Python tooling that powers the simulation studies — each framework links to its GitHub repository.

01 / framework

Aspen Automation Framework

Python automation pipeline for Aspen Plus — DOE generation, parallel simulation execution, surrogate model training, and optimization. Enabled a 1,575-case study completed in hours instead of weeks.

Problem

Aspen Plus is designed for interactive use. Running thousands of simulations for DOE-based dataset generation manually requires opening the simulation file, setting each input, running, recording results — for every case. At ~2–5 minutes per run and 1,000+ cases required for surrogate model training, manual operation is not feasible.

Solution

Full pipeline automation from simulation to optimization:

Stage	Module	Description
Simulation	`aspen_simulation_engine`	Python COM interface to Aspen Plus
DOE	`model_doe_generator` (GUI)	Grid / LHS design of experiments
Data collection	`simulation_worker`	Parallel simulation execution
Preprocessing	`preprocessing_engine`	Outlier removal, normalization
Surrogate training	`SurrogateTrainingPipeline`	RF, GB, NN, GP model comparison
Optimization	`BayesianOptimizer`, `MultiObjectiveOptimizer`	Bayesian + NSGA-II

Impact

1,575 simulations completed in hours (vs. weeks manually)
Eliminated human transcription errors in parameter setting and result recording
Reusable pipeline applicable to any Aspen Plus model with minimal reconfiguration
Powers the CCPP-LOHC optimization study end-to-end

Architecture Highlights

Document-level Reinit pattern eliminates convergence propagation contamination across runs
Modular separation: DOE / simulation / preprocessing / training / optimization
Configuration-driven scenarios — new study = new YAML config, no code change
Failure isolation: one simulation crash does not abort the run; failed cases are flagged and retried

Repository

→ github.com/LEE-Inseok/aspen-automation

PythonCOM APIDOESurrogate ModelingNSGA-IIBayesian Optimization

02 / framework

SBH Thermal Reactor Framework

ODE-based thermal simulation framework for reactor configurations — separates model definition, scenario specification, and execution. Powers the 5-scenario heat recovery comparison study.

Problem

The thermal simulation study required running the same energy balance equations across 5 reactor configurations × multiple parameter variations. Hardcoding each scenario separately leads to duplicated equation logic, manual parameter management, and difficulty adding new scenarios.

Solution

Three-layer separation:

Stage	Description
Model definition	Energy balance ODEs for reactor + heat recovery structures
Scenario configuration	Parameter sets for each system configuration (baseline, wrap coil, internal coil, embedded purification, hybrid)
Simulation execution	ODE integration across all scenarios using `scipy.integrate.solve_ivp`
Post-processing	Temperature profile comparison, heat recovery quantification, scenario ranking

Before / After

Before: Individual scripts per scenario, copy-pasted ODE logic, manual result collection.
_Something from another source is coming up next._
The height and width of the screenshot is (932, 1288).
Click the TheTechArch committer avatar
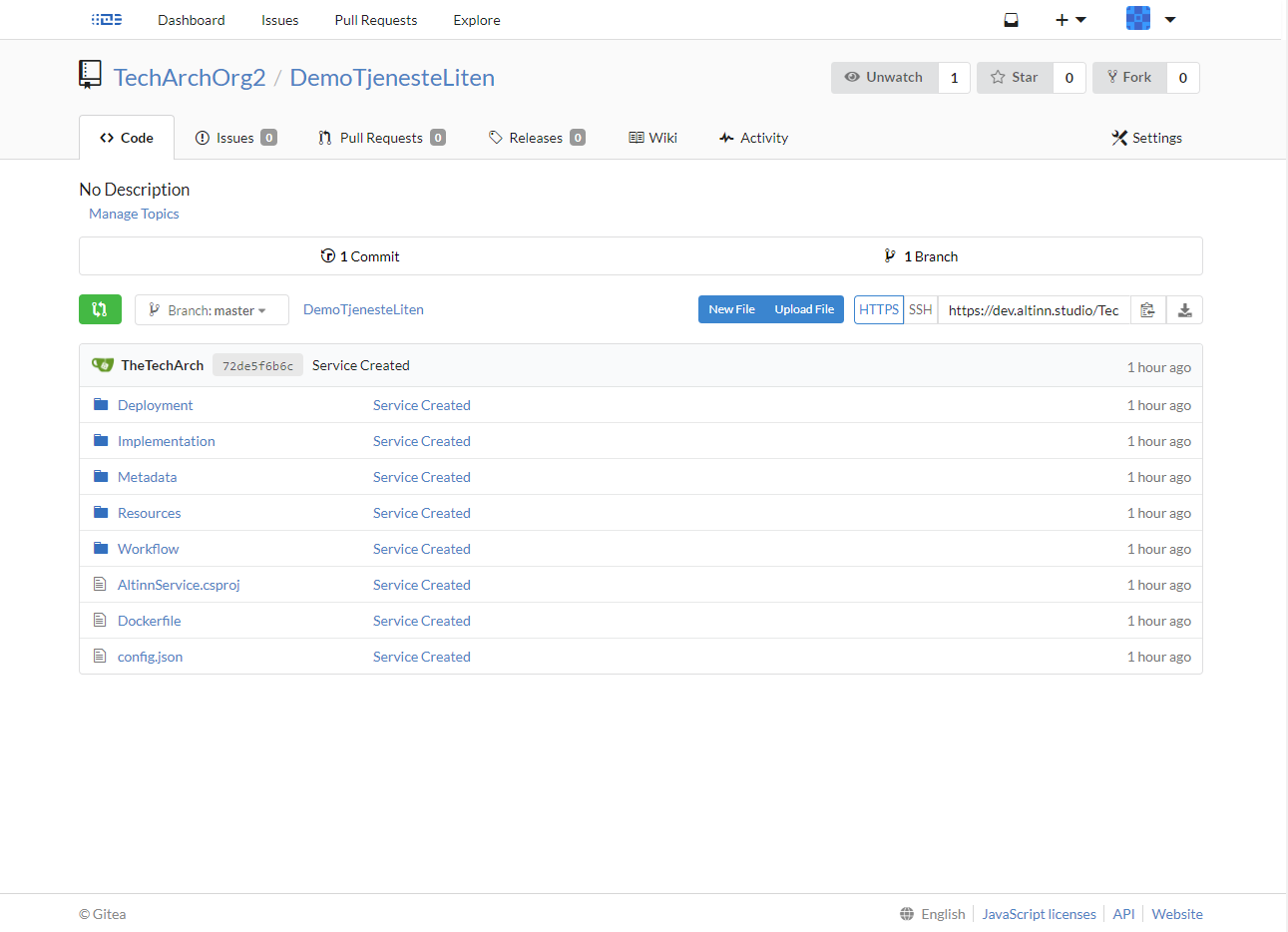(x=103, y=365)
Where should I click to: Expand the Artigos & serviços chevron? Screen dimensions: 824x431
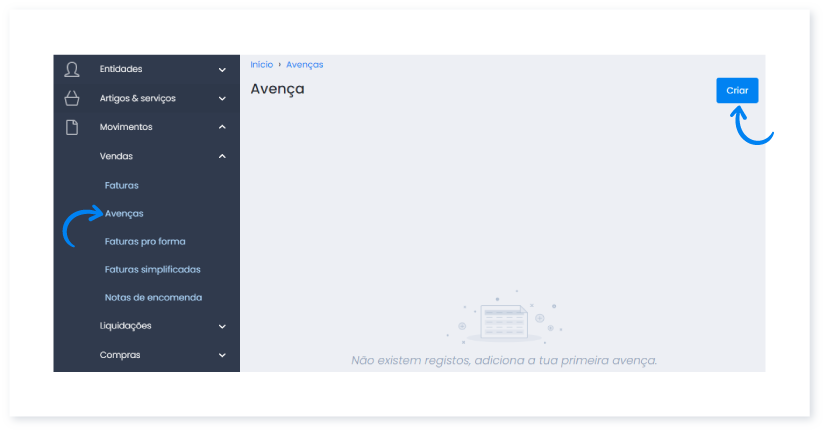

After: Single model definition reused across all scenarios. New scenario = add one parameter dictionary. Results automatically collected and compared.

Impact

5 scenarios compared systematically with identical model equations
Parameter sensitivity analysis enabled without code modification
Fully reproducible — any scenario can be re-run with exact parameters logged

Repository

→ Part of the broader Aspen Automation framework.

PythonSciPyODEReactor Modeling